Agreed! I really like the idea of symmetry when calling a method. I have never gotten why we can send multiple values in, but only one value out. And polluting the source code with structs for every method which needs to return two or more values is ugly.
F# uses them just fine and they don't suck. So perhaps it's just the compiler/language not dealing with them very well?
Edit: OK so it does suck that it's a reference type for even small tuples. But it's not C#/F#'s fault the CLR doesn't do a better job on those kinda things.
Given that the proposal specifically mentions using struct instead of class it isn't just C#'s handling that makes it difficult to leverage System.Tuple.
Funny, the BCL folks went with a class and we were assured it was a good decision. Maybe they just need to get their JIT up to date and do escape analysis so this kinda thing doesn't cost so much. (Easy for me to say they should do it...) After using Rust+LLVM I'm accustomed to the idea of not having to pay so much for features.

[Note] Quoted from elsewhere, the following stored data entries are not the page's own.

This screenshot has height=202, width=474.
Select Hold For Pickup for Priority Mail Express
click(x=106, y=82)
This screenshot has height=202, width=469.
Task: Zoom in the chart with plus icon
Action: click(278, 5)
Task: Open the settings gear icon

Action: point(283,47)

That's what C APIs look like. Sure it works, but it's not pretty. Conceptually, it makes sense to pass in an argument that gets modified (C# ref), but it's confusing and weird to have a parameter that's purely for output.
You are absolutely correct. Perhaps fun is the wrong word. It is however, a royal pain to use the first, and way less so to use the second...That's something I feel I could probably defend in an objective sense.

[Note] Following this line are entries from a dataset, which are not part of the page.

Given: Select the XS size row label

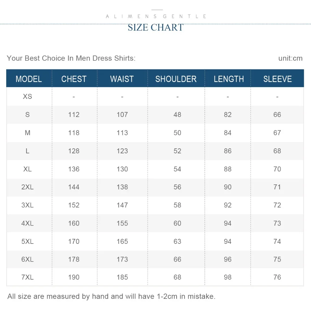Looking at the screenshot, I should [27, 96].
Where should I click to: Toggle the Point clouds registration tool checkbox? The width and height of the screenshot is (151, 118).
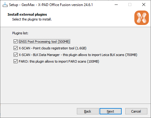coord(15,48)
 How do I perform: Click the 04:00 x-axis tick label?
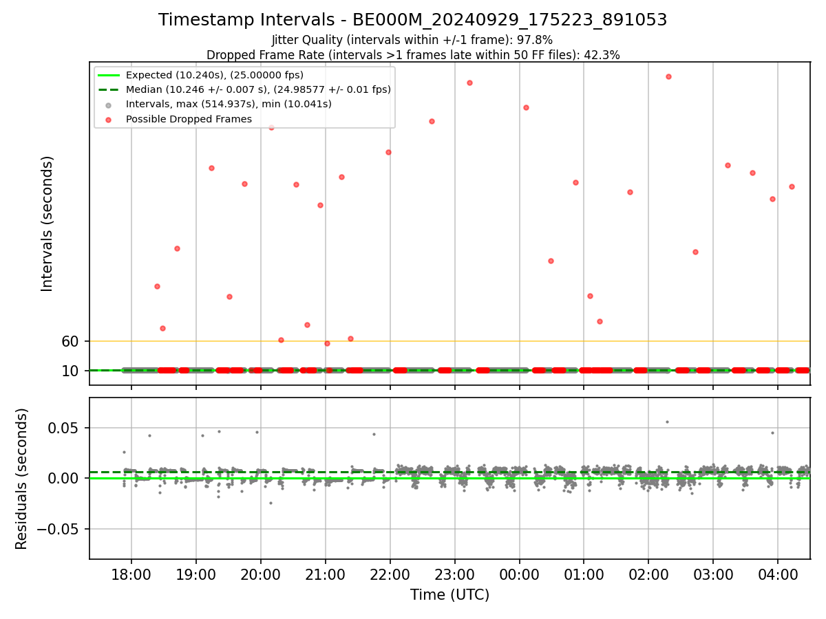tap(778, 574)
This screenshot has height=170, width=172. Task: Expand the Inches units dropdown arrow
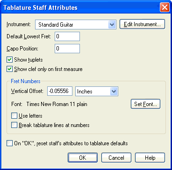pyautogui.click(x=114, y=92)
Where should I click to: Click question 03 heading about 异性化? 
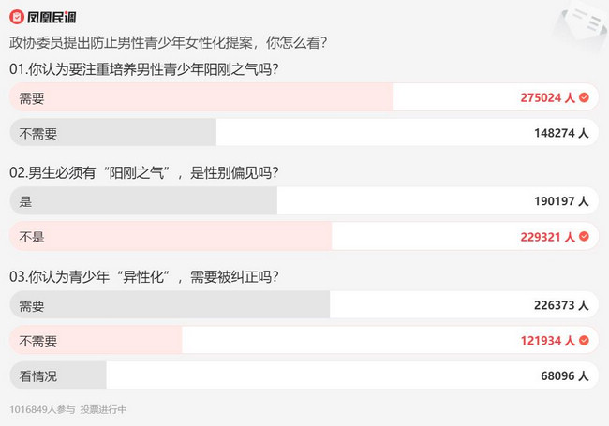144,276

The problem, and as far as I can tell the reason that they're considering a better tuple return value is that these don't work with async.
The existing tuple type doesn't work well because its members are generically named; and very few people want to make lots of little classes that are only used to pass results from one method to its callers.
Yes, at the cost of forcing the developer to start thinking in pointer semantics. When the language is trying to steer away from that, and suddenly introduces explicit attributes to return to that age, I think there's kind of a conflict polluting the language a little where it wouldn't have to be.
I do believe at least 'ref' should be in the language to simplify C/C++ interop, but I think it they should firmly nudge devs into thinking of that more as a convenience feature for .NET marshalling.
The beauty of tuples is that you get both a useful data type and nicer data passing in one bang with the tuple deconstructors, without requiring pointer semantics. Really a lot to win with just one concept.